Sonic[14] compared the accuracy of periapical radiography, panoramic radiography and CT scan in localizing the mandible canal on a dry human mandible. The difference between panoramic radiography measurements and real measurements on normal head position was calculated from 0.5 to 7.5 mm (mean, 3 mm). However, in our study this calculation ranges from 0 to 3.3 mm. They also reported most of the results as overestimated, which was the opposite of our findings. In the present study, results were underestimated in 83% of the measurements.
In another study, Peker [3] surveyed three different imaging techniques, including panoramic radiography, conventional tomography and CT scan to localize mandible canal location before placing an implant. To measure vertical distances for different posterior locations, six dry human mandibles were used. There was no significant difference between real measurements and panoramic measurements. There were no overestimations more than 1mm which were the same as our study. Besides, in Peker’s study, 20% of the measurements were more than 1mm underestimated. However, in our study this rate was 24%. This difference could be due to the different locations and also different head adjustment positions in our study.

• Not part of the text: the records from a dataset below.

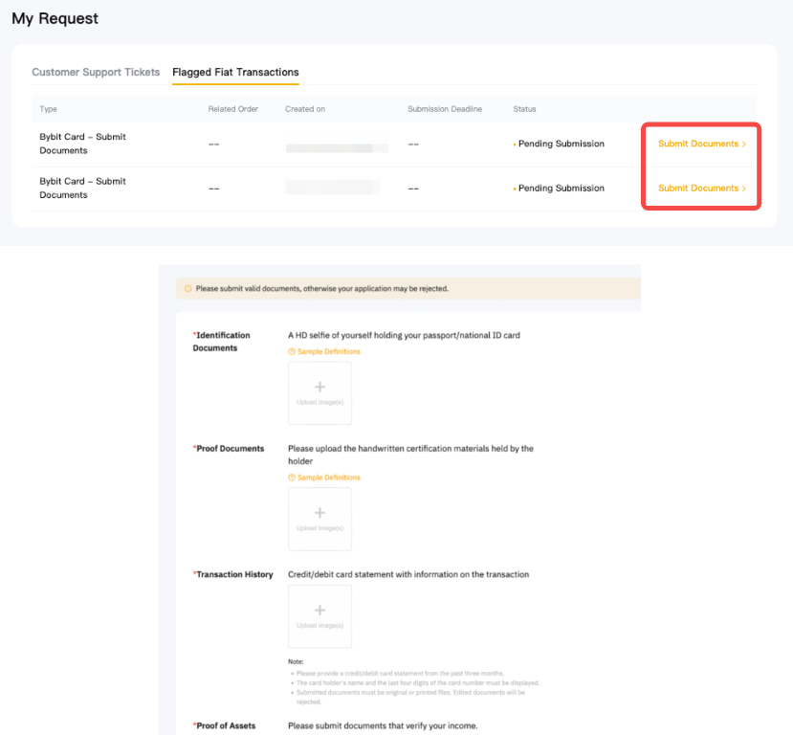
Task: Click the Upload Image(s) area for Identification Documents
Action: pos(319,393)
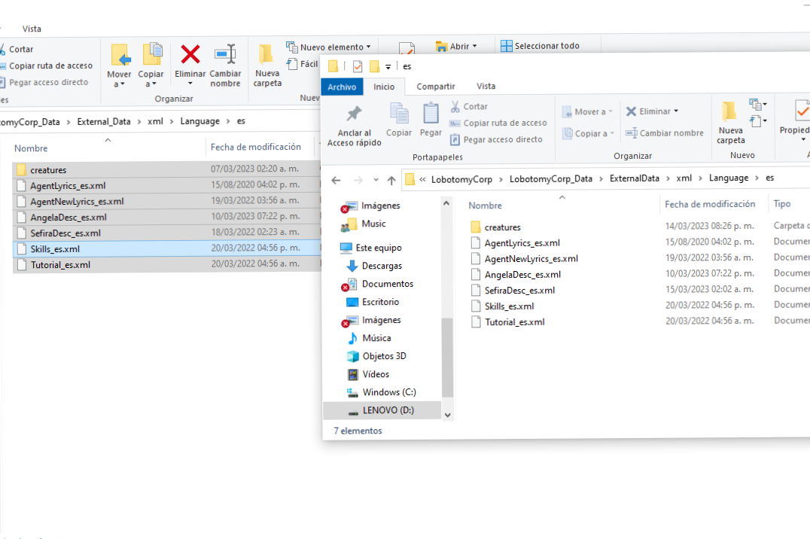This screenshot has height=539, width=810.
Task: Click the Cambiar nombre icon in back window
Action: point(225,54)
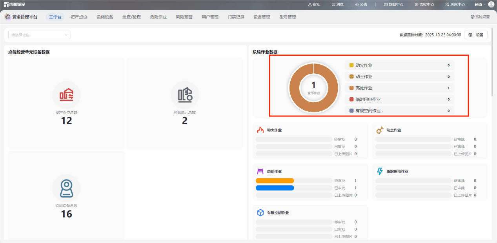Click the 设施设备总数 camera icon
Image resolution: width=497 pixels, height=243 pixels.
tap(66, 188)
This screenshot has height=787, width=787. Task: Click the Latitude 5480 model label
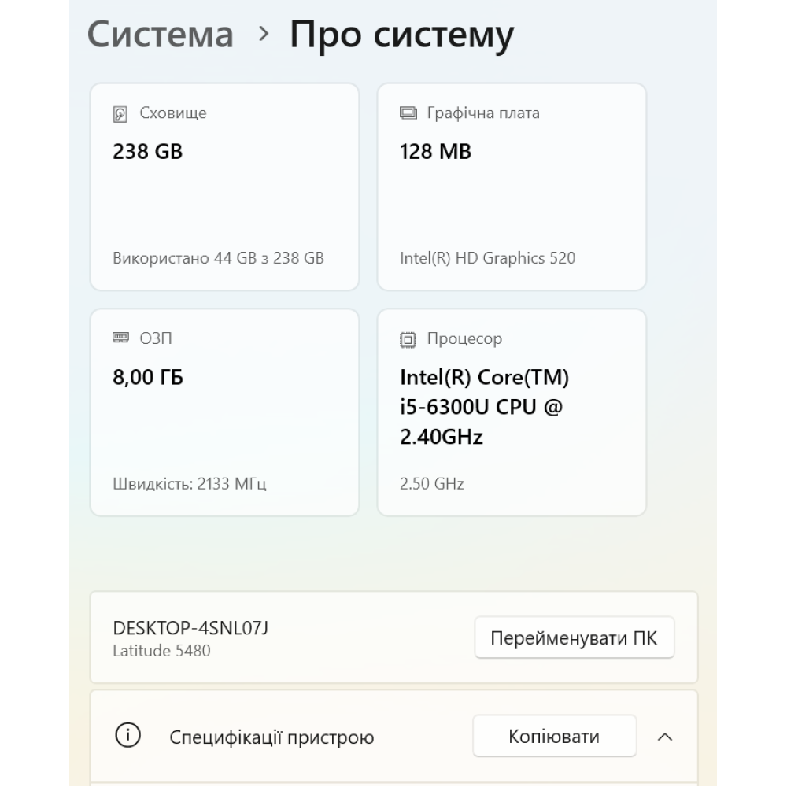[x=161, y=651]
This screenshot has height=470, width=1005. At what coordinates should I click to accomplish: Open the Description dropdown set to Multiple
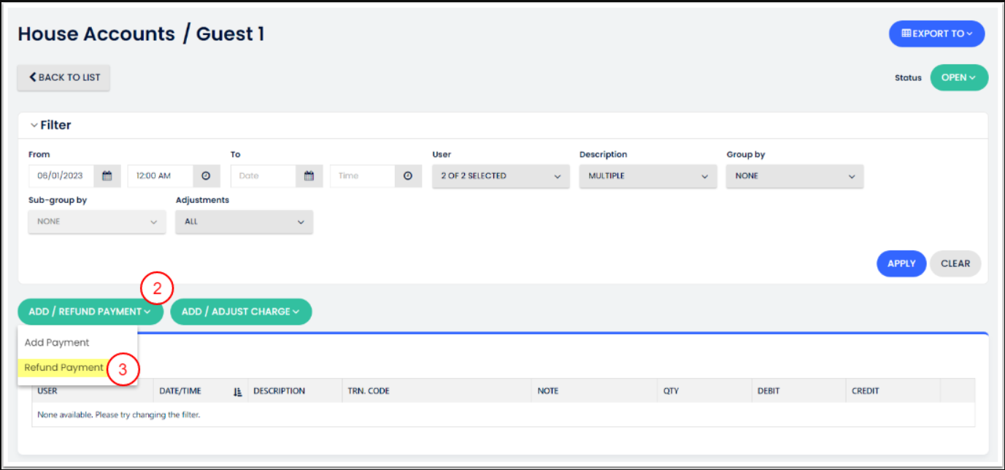(647, 176)
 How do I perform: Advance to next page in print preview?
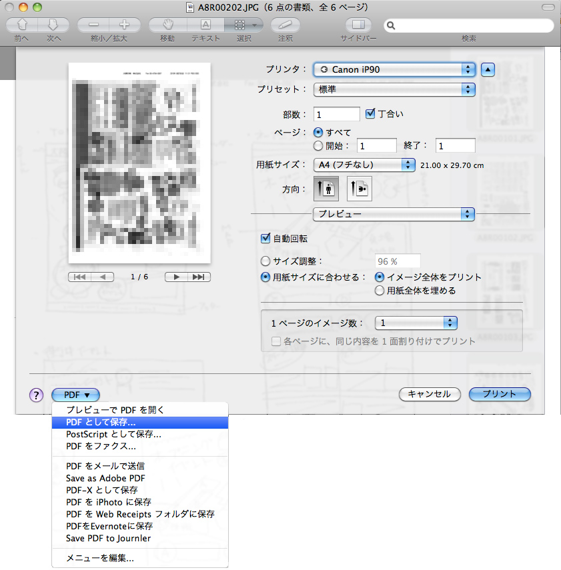pos(175,277)
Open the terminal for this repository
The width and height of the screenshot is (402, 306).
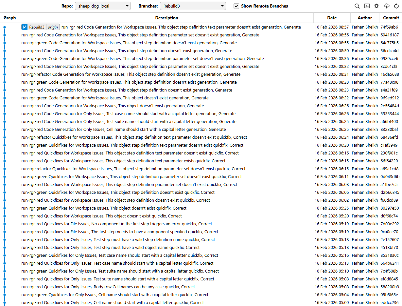point(367,6)
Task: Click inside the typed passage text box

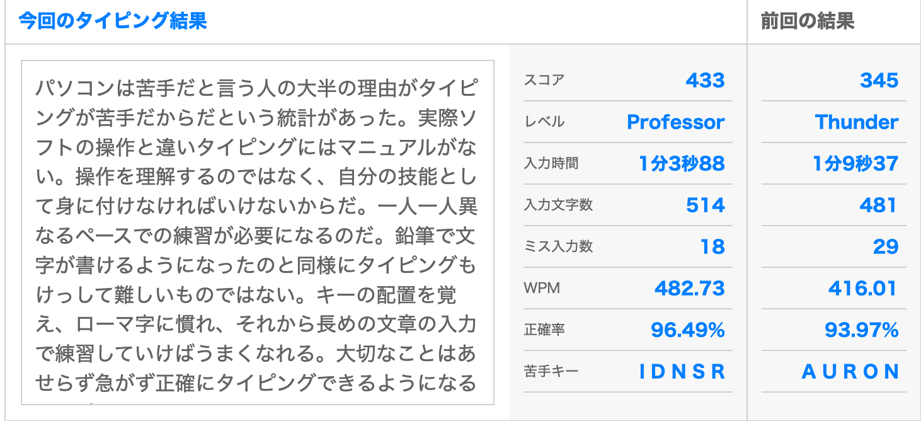Action: click(257, 233)
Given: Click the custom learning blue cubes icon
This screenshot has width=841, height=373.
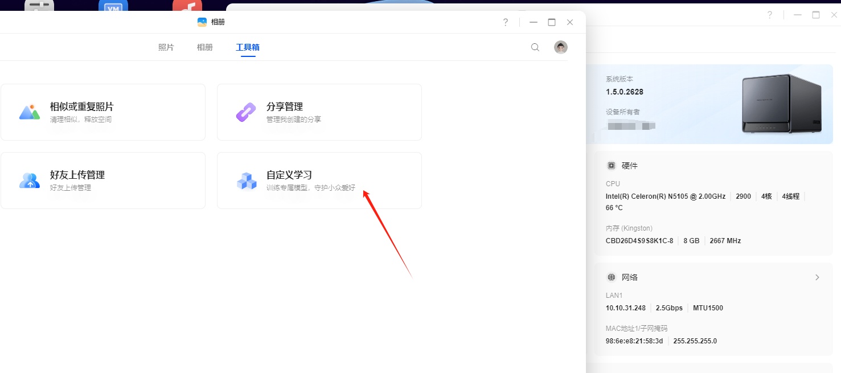Looking at the screenshot, I should point(246,181).
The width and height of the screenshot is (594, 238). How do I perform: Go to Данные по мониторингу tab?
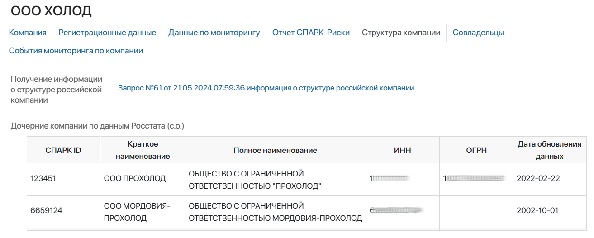pyautogui.click(x=214, y=33)
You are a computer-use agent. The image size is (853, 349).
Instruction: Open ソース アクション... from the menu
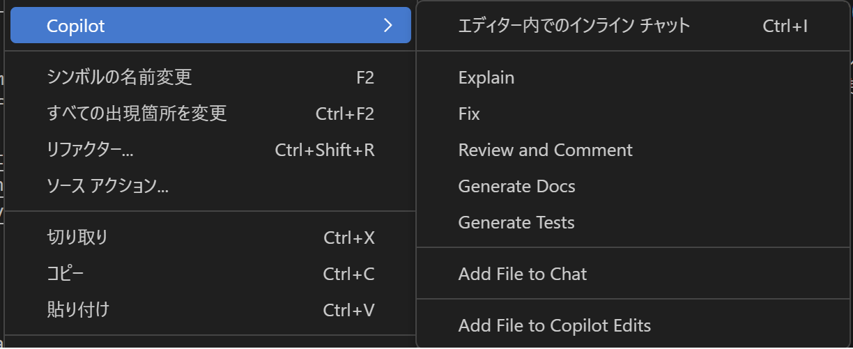[108, 186]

Lucchessi [15] showed that deviation from real measurements for the anterior mandibular locations compared with the other locations is more common in panoramic radiography. In our study, the highest differences obtained for all skull positions were in the anterior locations and increased by approaching the midline.
Bou Serhal [16] evaluated the accuracy of panoramic radiography, CT scan and spiral tomography in localization of the mental foramen. The results revealed that the majority of the measurements in panoramic radiography overestimated the real measurements. Another study by Akdeniz et al.,[17] which was aimed on the evaluation of height and bone density in panoramic radiography and regular tomography showed the overestimated measurements for the panoramic technique.
Rockenbach [18] conducted a study with the purpose of evaluating mandible implant location with panoramic radiography and conventional tomography on 20 dry human hemimandibles. The results showed overestimated measurements compared with real measurements for both techniques. The results of the three previous studies were the opposite of our findings.
Reddy [19] compared advantages of panoramic radiography and conventional tomography prior to placing an implant and concluded that utilizing panoramic radiography alone results in underestimation of the real size of the implants. In addition, Lindh [20] concluded that panoramic radiography underestimates the real distance from the crest to the upper canal border. The results of the two previous studies were in acceptance with our results.
In conclusion, results of the present study showed that in the majority of locations (83%) panoramic measurements were underestimated. The highest differences were for anterior locations on all head positions. However, all the measurements of the anterior locations were underestimated and radiographic measurements for the posterior locations, especially in the mandible were more reliable. It is possible to achieve approximately precise measurements from panoramic radiographs for posterior regions of the jaws, since the patient’s head position is adjusted correctly. So the panoramic radiographs besides providing a broader visualization of the jaws and adjoining anatomic structures, may be used as an early assessment instrument for implant planning.
Acknowledgments
This study was made possible by the generous support rendered by the Vice Chancellor for Research of Mashhad University of Medical Sciences, in the form of grant no. 87317, for which the authors are very grateful.